What is expected:
Please convert each line of the items below into a Markdown table with two columns, Row and Line, skipping blank lines and leaving out the pictures.

Data extract:
==*==

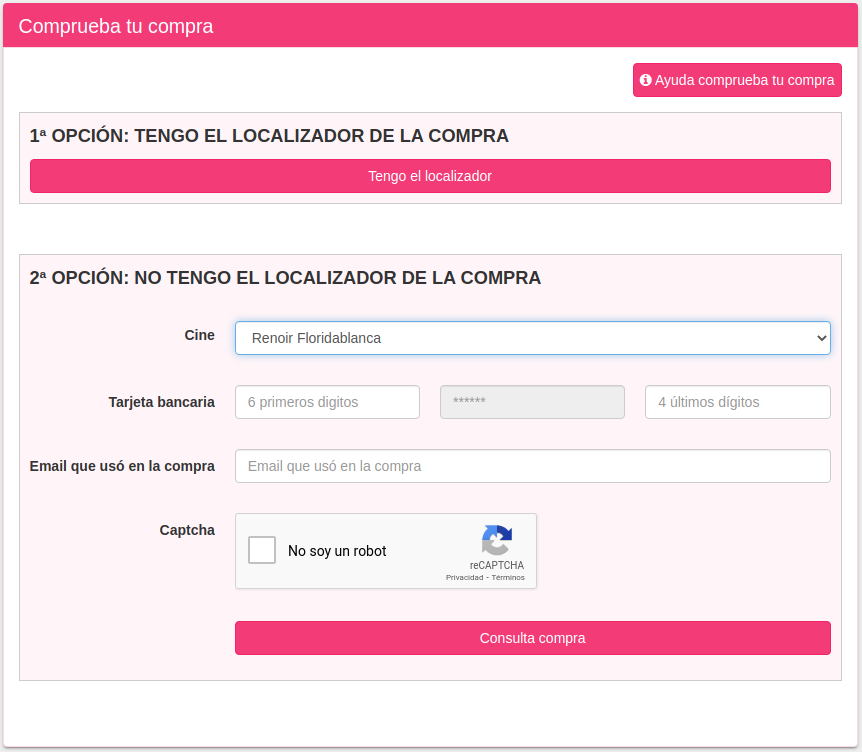Click the "Comprueba tu compra" header title
Viewport: 862px width, 752px height.
(x=116, y=26)
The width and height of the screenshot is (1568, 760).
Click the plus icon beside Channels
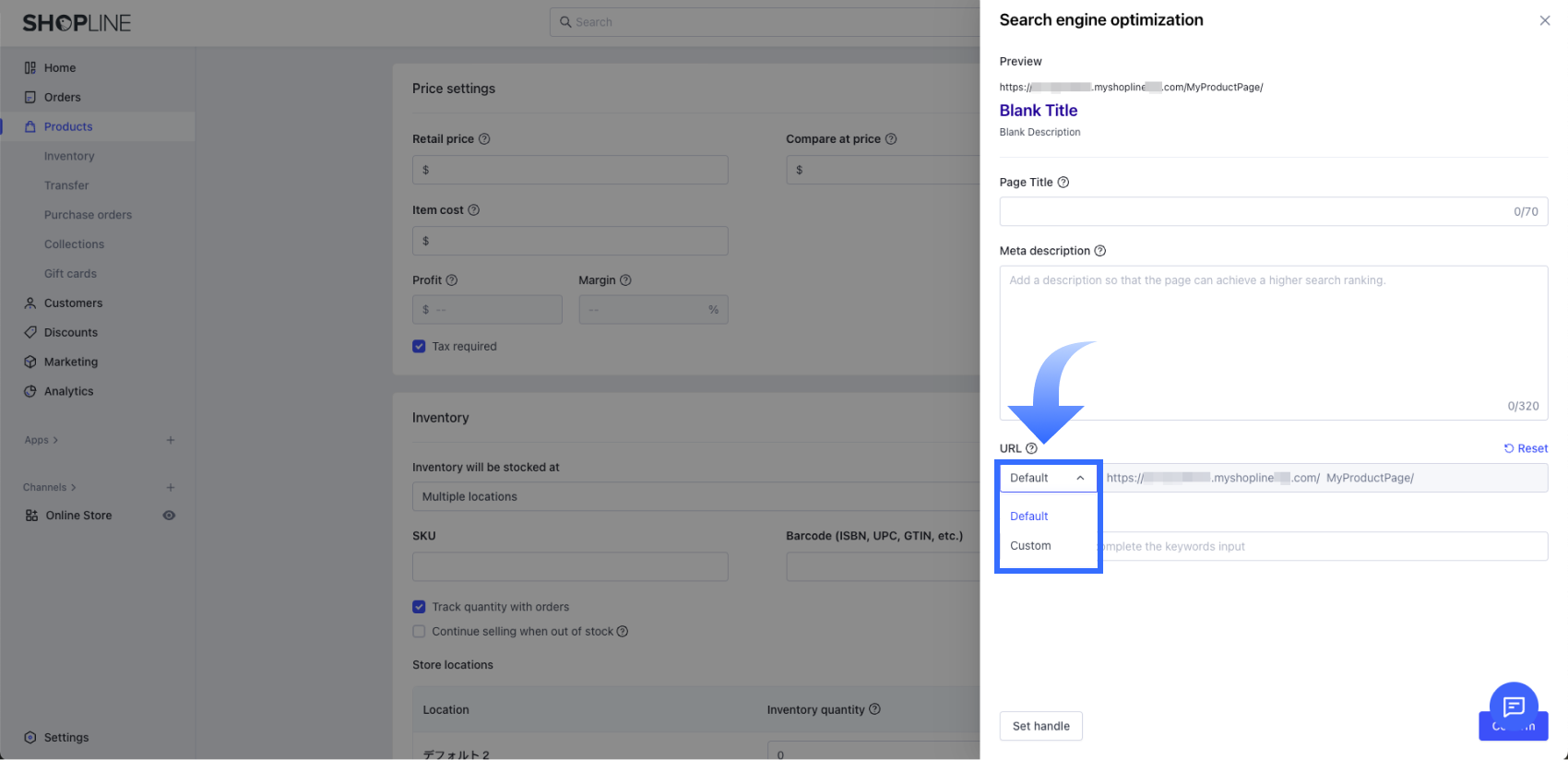[171, 487]
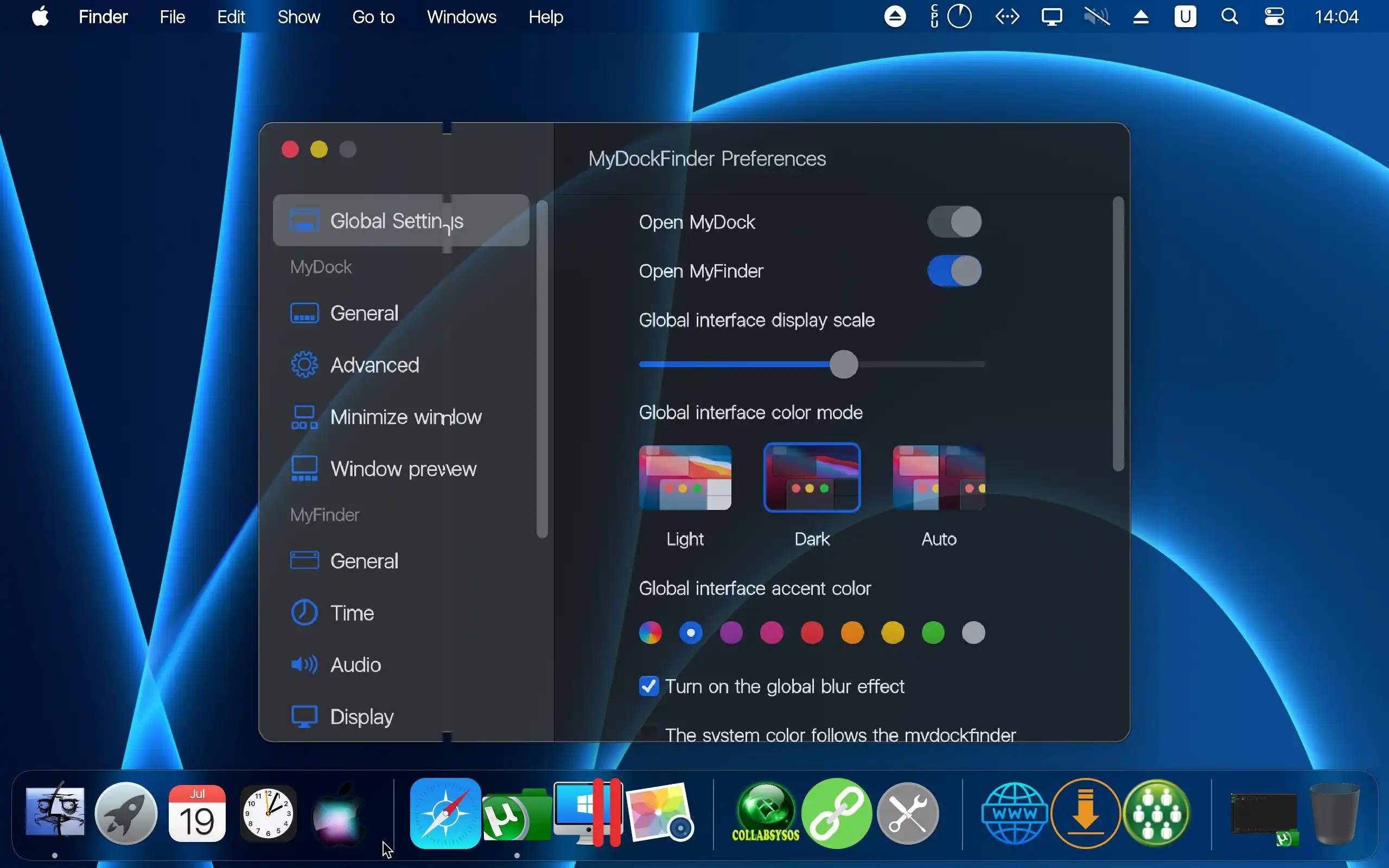This screenshot has height=868, width=1389.
Task: Click the Spotlight search menu bar icon
Action: pos(1229,17)
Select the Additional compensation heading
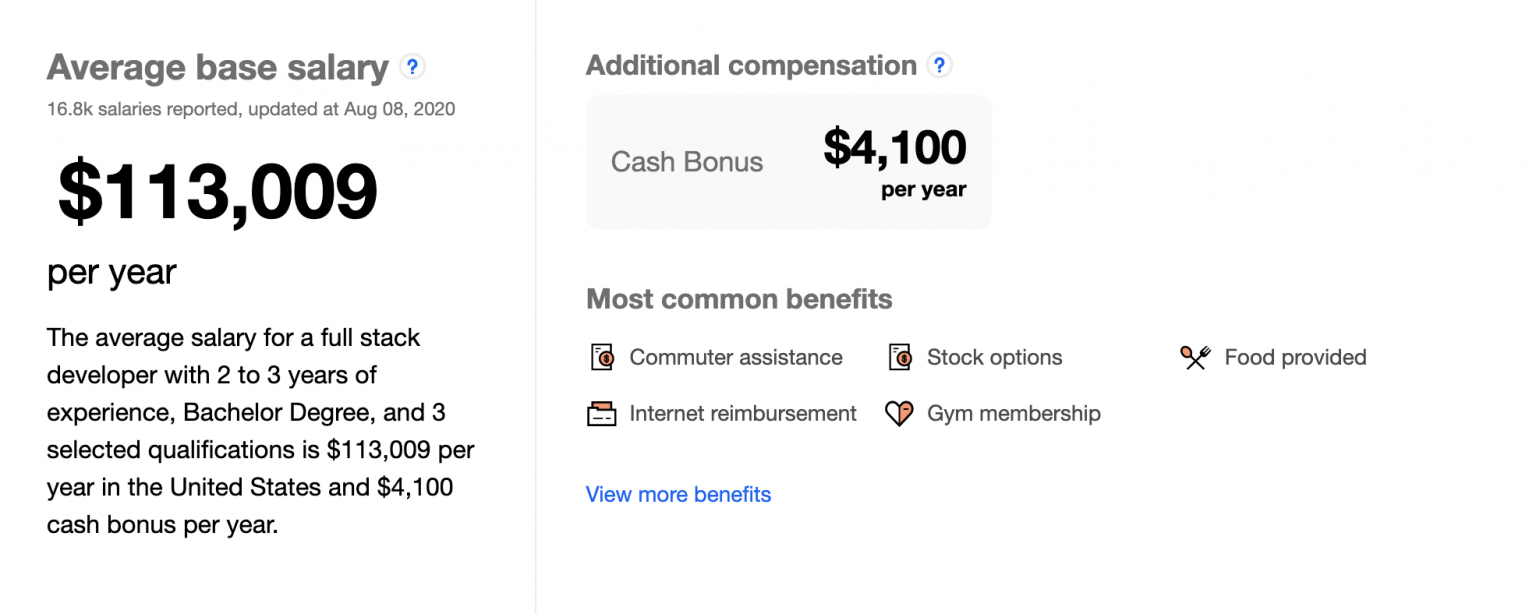 (x=751, y=66)
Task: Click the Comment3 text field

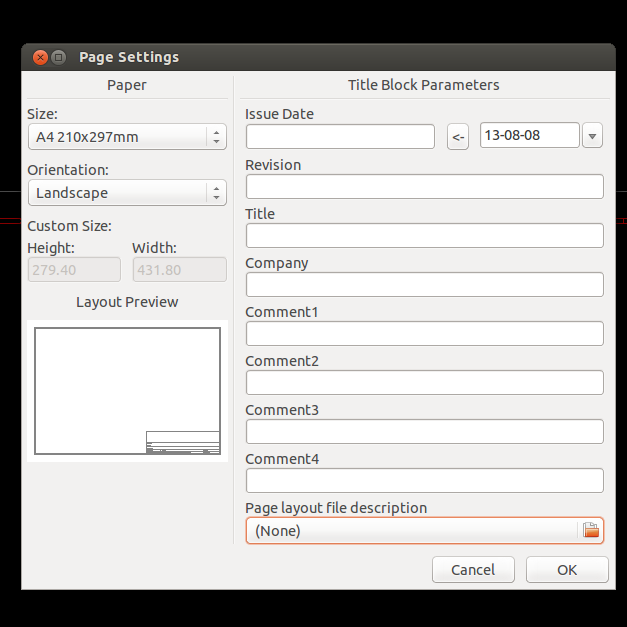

==*==

Completed exercise:
| Row | Line |
|---|---|
| 1 | Click the "Comprueba tu compra" header title |
| 2 | Viewport: 862px width, 752px height. |
| 3 | (x=116, y=26) |
| 4 | The width and height of the screenshot is (1568, 760). |
| 5 | Click the plus icon beside Channels |
| 6 | [171, 487] |
| 7 | This screenshot has height=868, width=1389. |
| 8 | Task: Click the Spotlight search menu bar icon |
| 9 | Action: pos(1229,17) |
| 10 | Select the Additional compensation heading |
| 11 |  (x=751, y=66) |
| 12 | Task: Click the Comment3 text field |